Multistage, multidirectional Tertiary shortening and compression in north-central New Mexico

Abstract

The nature of Laramide deformation in the southern Rocky Mountains remains highly debated. Advocates of north-south strike-slip faulting favor transpression and northward displacement of the Colorado Plateau, whereas advocates of east-west shortening by thrust faulting contest evidence for large right-lateral displacements. Minor faults (n = 2552) were measured to determine the Laramide to Holocene structural evolution of north-central New Mexico. Multimodal slickenline and ideal σ1 orientations, as well as consistent crosscutting relationships, indicate multiphase, multidirectional faulting. The oldest set of thrust and strike-slip faults indicates east-northeast– to east-trending shortening and compression. The faults cut rocks as young as the upper Paleocene–lower Eocene Diamond Tail Formation. Strike-slip faults from a second phase of northeast- to north-northeast–trending shortening and compression cut the Eocene Galisteo Formation but do not cut the 27 Ma Galisteo dike. Elsewhere, later north-striking strike-slip faults cut 24 Ma igneous units, indicating north-northeast– to north-trending shortening and compression of mid-Tertiary age. Subsequent north-striking normal faults related to Rio Grande rifting commonly reactivate the mid-Tertiary strike-slip fault planes. These results show the validity of both strike-slip and thrust hypotheses in north-central New Mexico, although neither is adequate in exclusion of the other.
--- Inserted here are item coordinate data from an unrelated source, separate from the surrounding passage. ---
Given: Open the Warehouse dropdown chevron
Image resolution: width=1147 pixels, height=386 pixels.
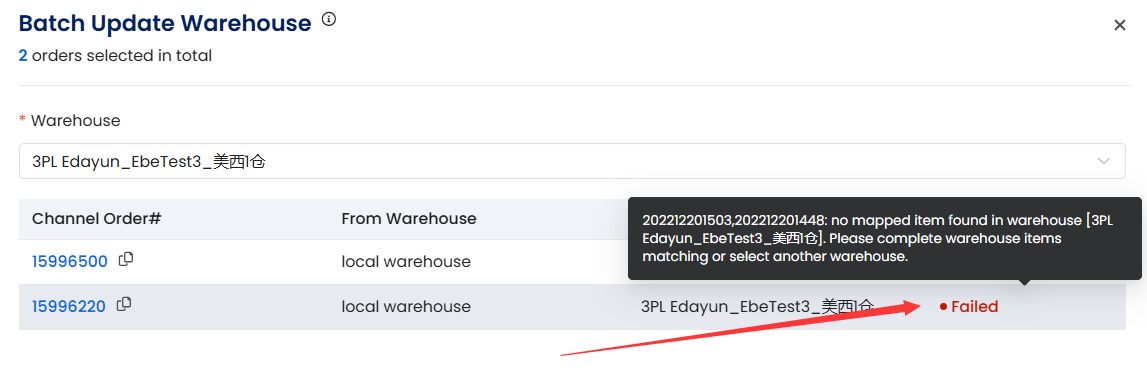Looking at the screenshot, I should click(1104, 162).
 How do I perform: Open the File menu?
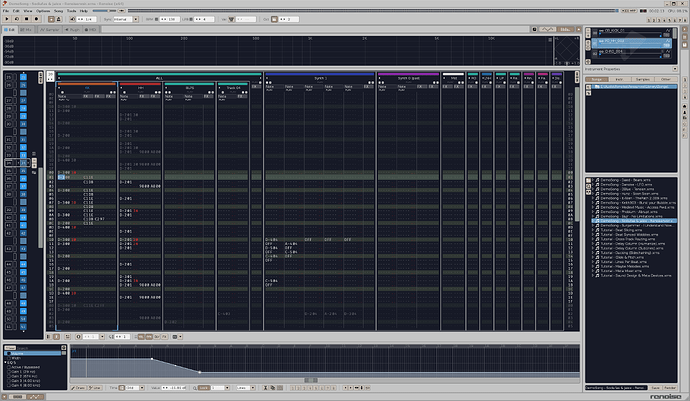point(6,11)
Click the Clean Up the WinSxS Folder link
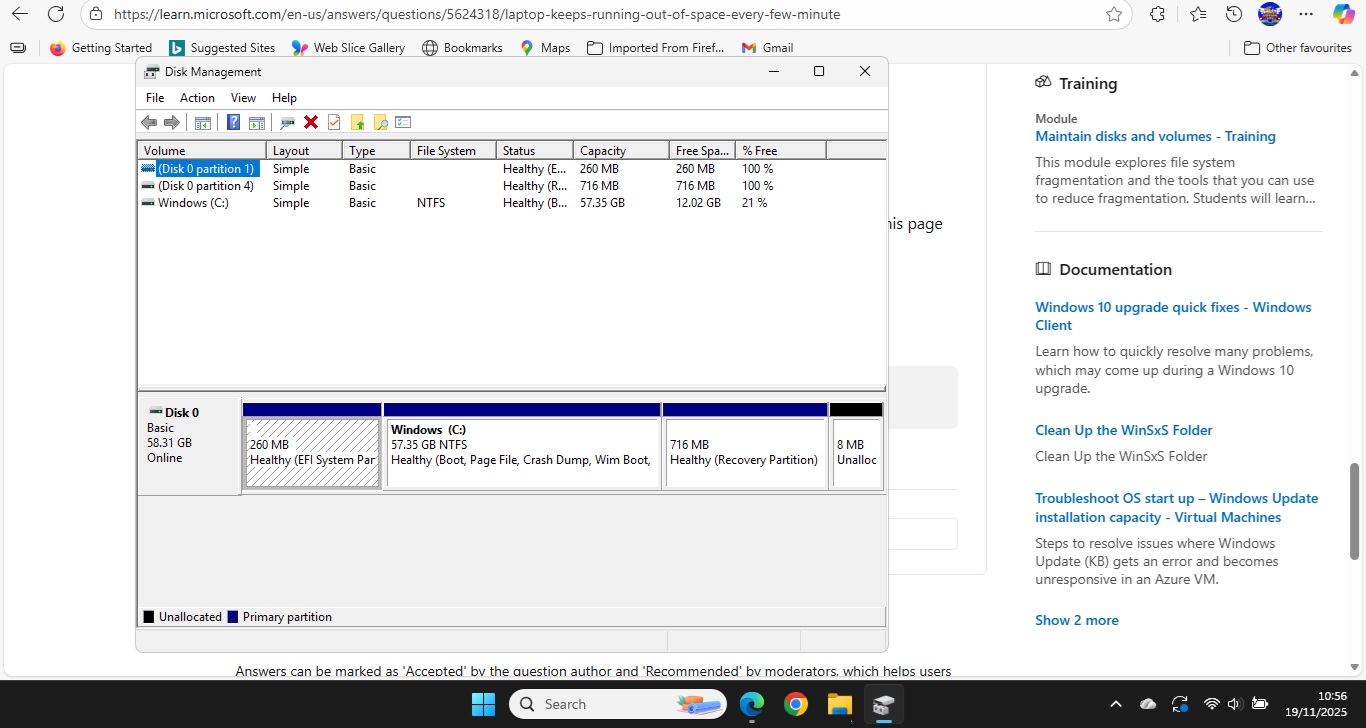This screenshot has width=1366, height=728. [1123, 430]
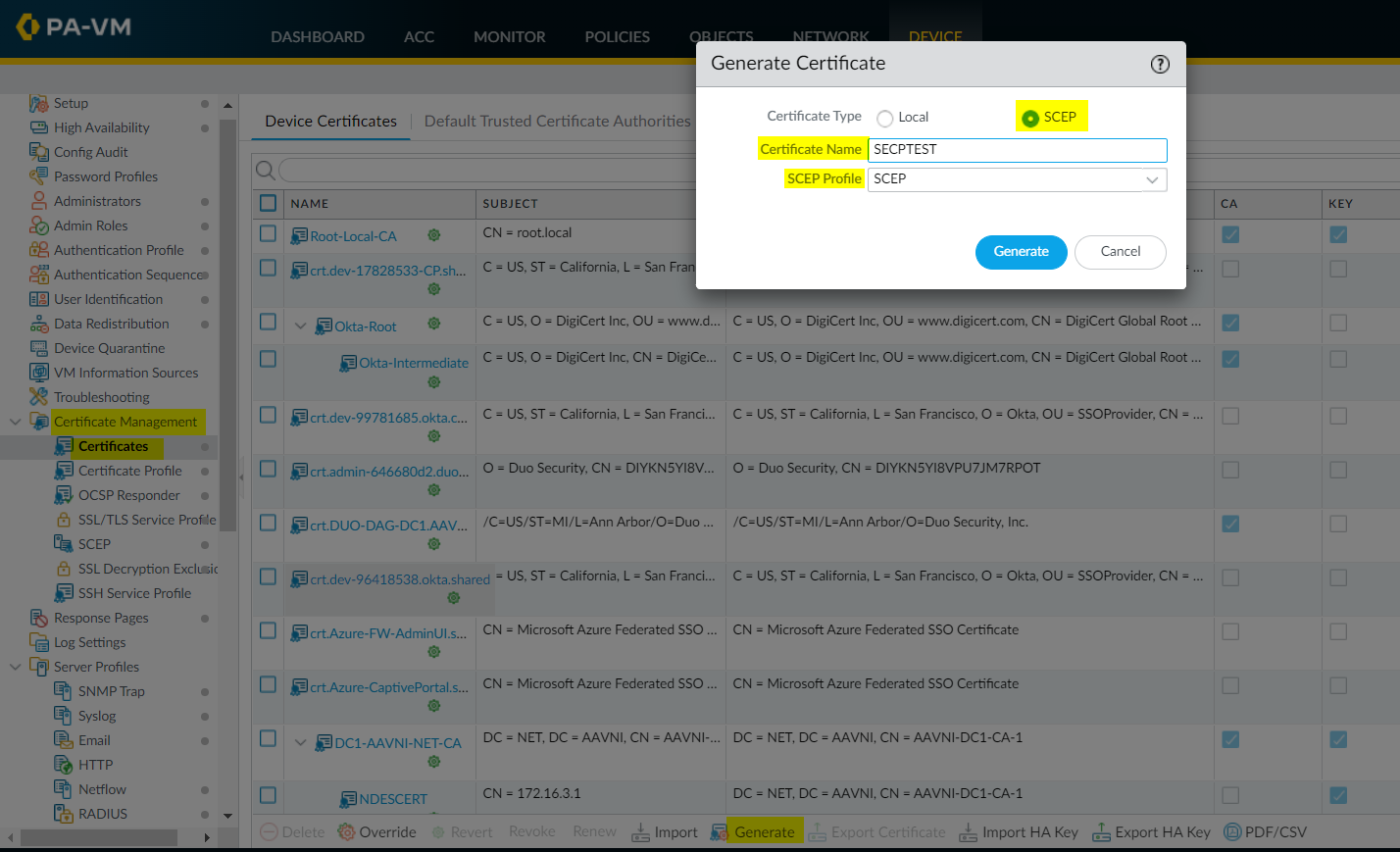
Task: Open the MONITOR top menu tab
Action: click(x=509, y=36)
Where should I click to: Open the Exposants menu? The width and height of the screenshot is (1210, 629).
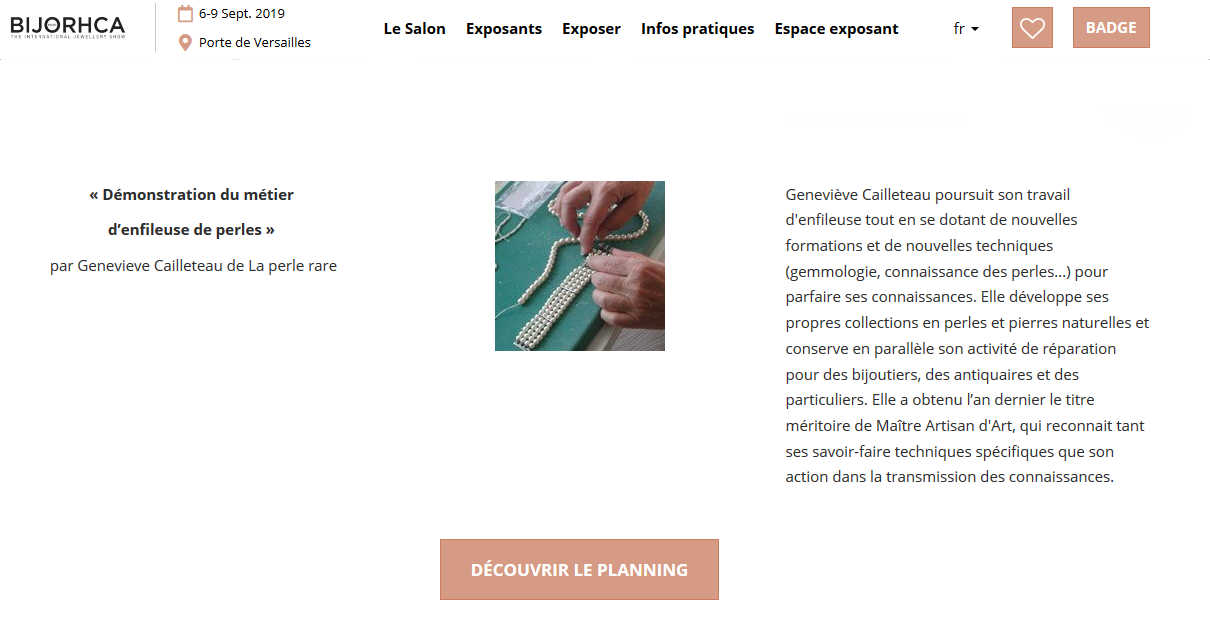pos(504,29)
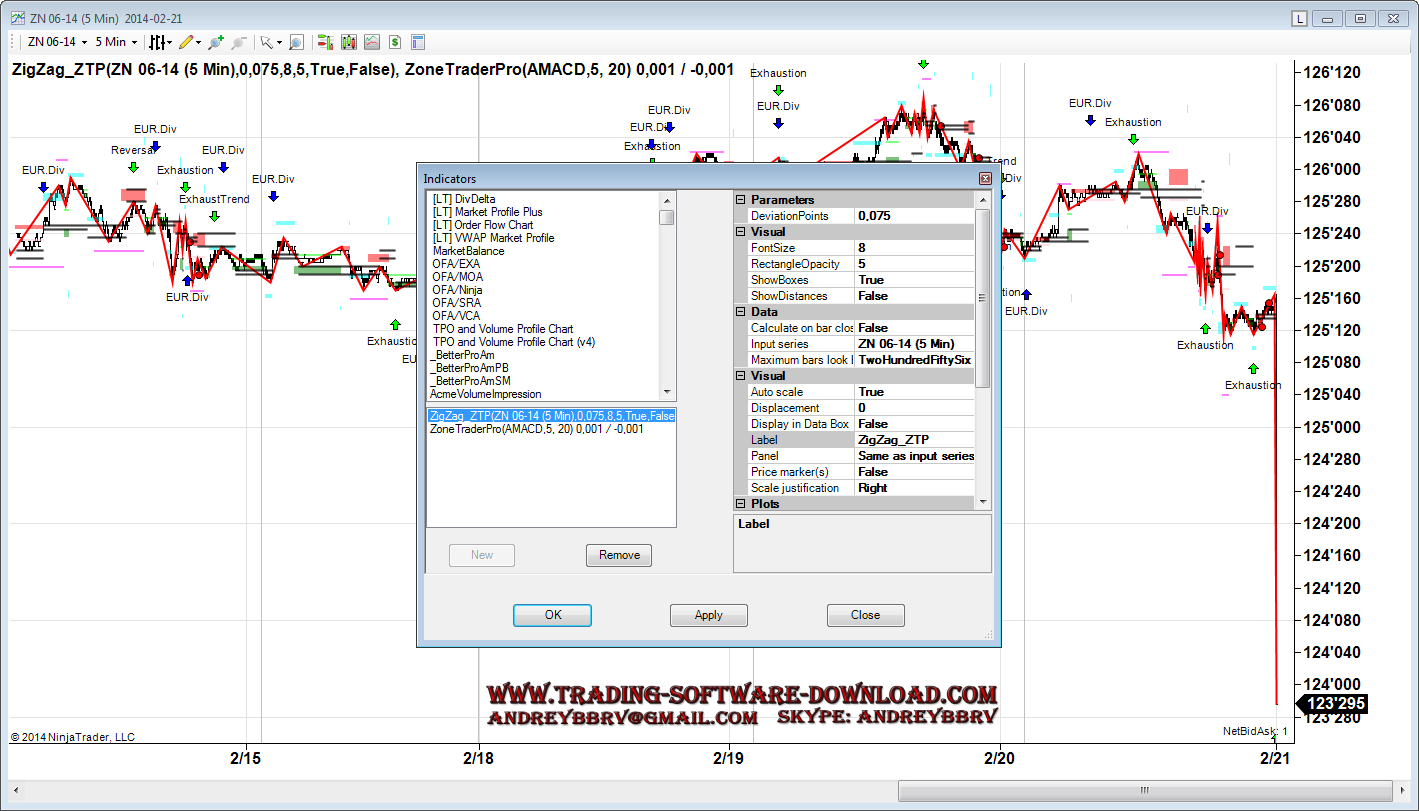This screenshot has height=811, width=1419.
Task: Click the DeviationPoints value field
Action: 912,216
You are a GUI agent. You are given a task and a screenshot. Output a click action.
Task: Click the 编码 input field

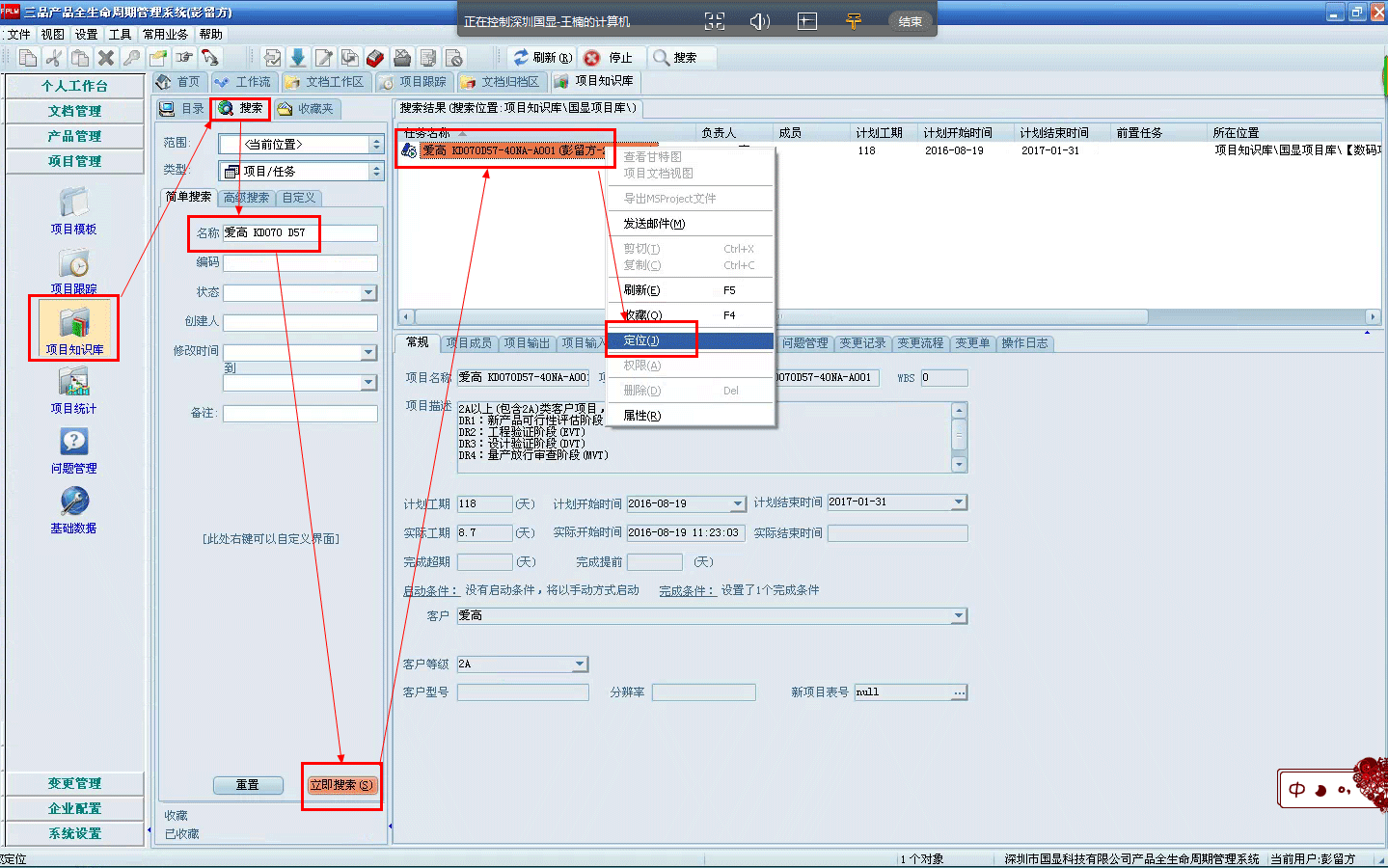300,263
Early Laramide east-west thrusting probably formed the north-trending Laramide arches of the region. Later counterclockwise rotation of regional shortening and compression directions may have caused transpression, opening some late Laramide axial basins and causing limited northward displacement of the Colorado Plateau. Subsequent mid-Tertiary strike-slip deformation may be a missing link between Paleogene Laramide shortening and Neogene Rio Grande rifting.